Chi fa molto jogging muore con stessa frequenza di chi fa zapping

E' la conclusione di uno studio danese pubblicato sul Journal of American College of Cardiology

maratona-romaDrogati di fitness, ecco qualcosa su cui riflettere la prossima volta che allacceremo le scarpe da ginnastica per una lunga corsa. Uno studio danese ha stabilito che chi fa jogging con molta intensità, percorrendo tanti chilometri, muore con la stessa frequenza con cui muore chi passa la vita facendo zapping di fronte alla tv. Uno studio, pubblicato sul Journal of American College of Cardiology, è l'ultimo ad affrontare il tema controverso dei rischi che corre chi si sottopone a troppo esercizio fisico.

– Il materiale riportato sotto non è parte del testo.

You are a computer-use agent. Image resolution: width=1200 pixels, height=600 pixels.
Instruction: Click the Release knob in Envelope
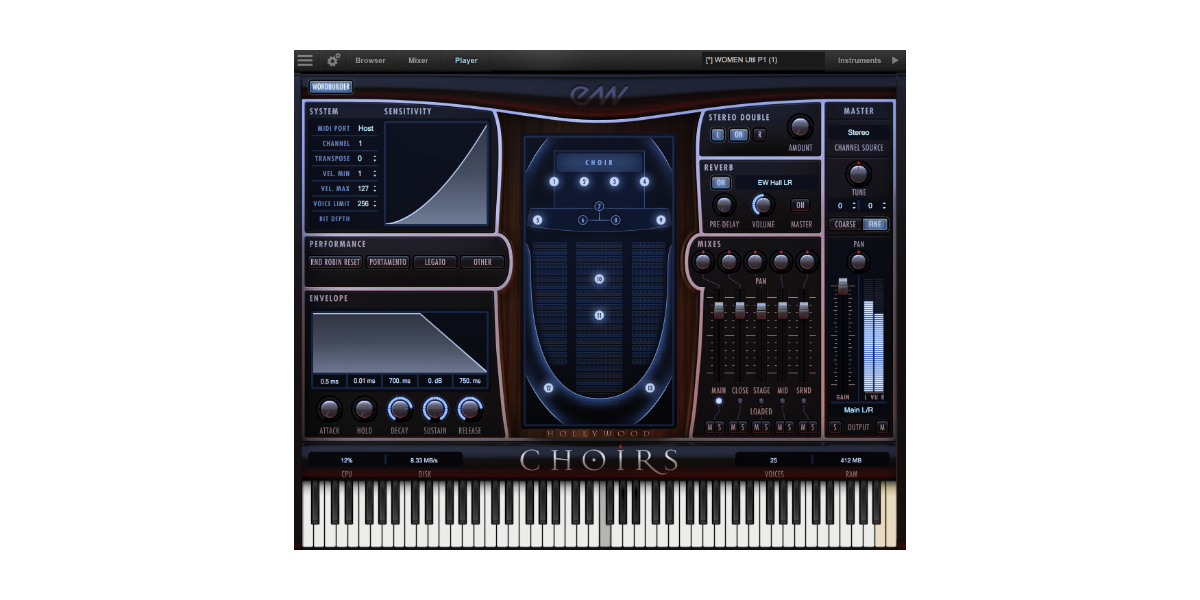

Notando che il più famoso - e forse apocrifo - caso di morte da affaticamento fisico risale alla lunga corsa del messaggero ateniese Fidippide, che cadde dopo avere percorso 40 chilometri dal campo di battaglia di Maratona ad Atene per annunciare la vittoria contro i Persiani, i ricercatori ipotizzano che un esercizio fisico prolungato e faticoso possa danneggiare il cuore nel corso del tempo.

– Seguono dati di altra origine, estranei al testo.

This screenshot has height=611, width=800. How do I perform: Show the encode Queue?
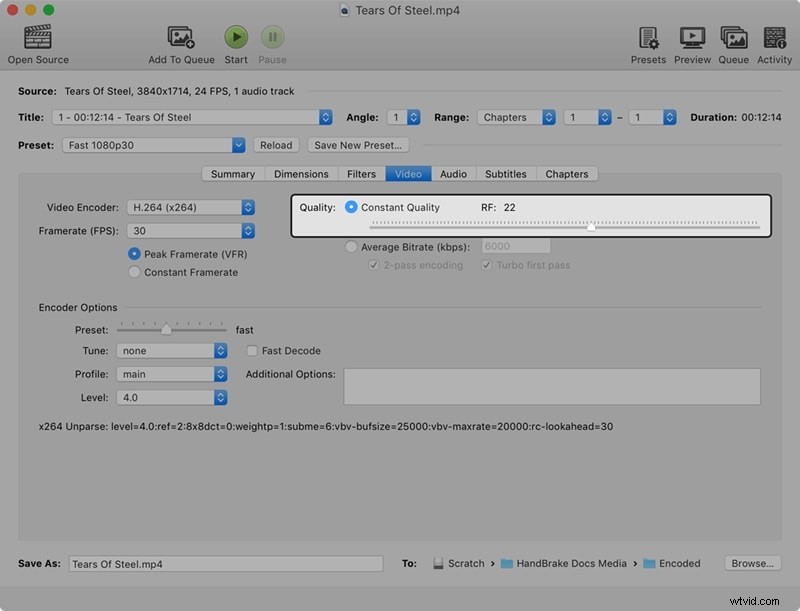point(733,35)

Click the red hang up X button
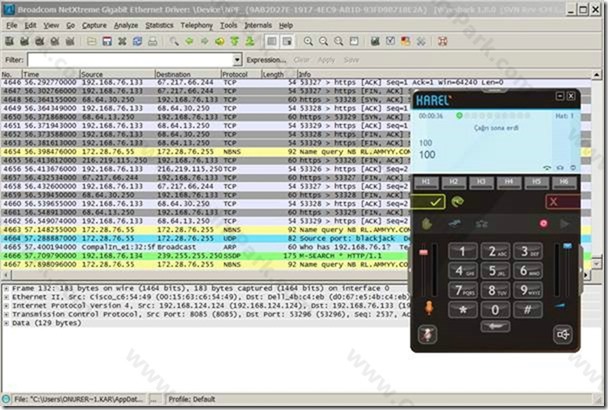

"A lungo termine l'eccessivo esercizio fisico può essere associato a calcificazione dell'arteria coronarica, disfunzione diastolica e irrigidimento della parete arteriosa", questo è quanto scrivono l'autore principale dello studio dottor Peter Schnohr di Frederiksberg Hospital di Copenhagen e i suoi colleghi. "A nostra conoscenza, non esiste alcuno studio che possa testimoniare la longevità dei maratoneti, di chi fa la mezza maratona o il triathlon".

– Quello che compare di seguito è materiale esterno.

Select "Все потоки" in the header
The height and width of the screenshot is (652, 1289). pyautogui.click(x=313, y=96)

I ricercatori hanno basato le loro conclusioni sui dati raccolti nel corso di uno studio fatto a Copenaghen, dove sono stati seguiti 1.098 jogging sani e 3.950 sedentari, per circa 12 anni. Alla fine dello studio, 28 dei corridori e 128 dei sedentari erano morti. Tuttavia, i corridori più strenui - le persone che superavano l’andatura di 10 km all’ora per più di quattro ore alla settimana o che correvano a 10 km orari per più di 2,5 ore alla settimana con una frequenza di più di tre volte alla settimana - avevano un tasso di mortalità non diverso da quello del gruppo di sedentari. "La dose di corsa ideale per ridurre la mortalità sarebbe di 1-1,4 ore alla settimana, per non più di tre giorni consecutivi a settimana, a un ritmo lento o medio" (a passo di corsa lento o medio si intende circa 7 km all’ora).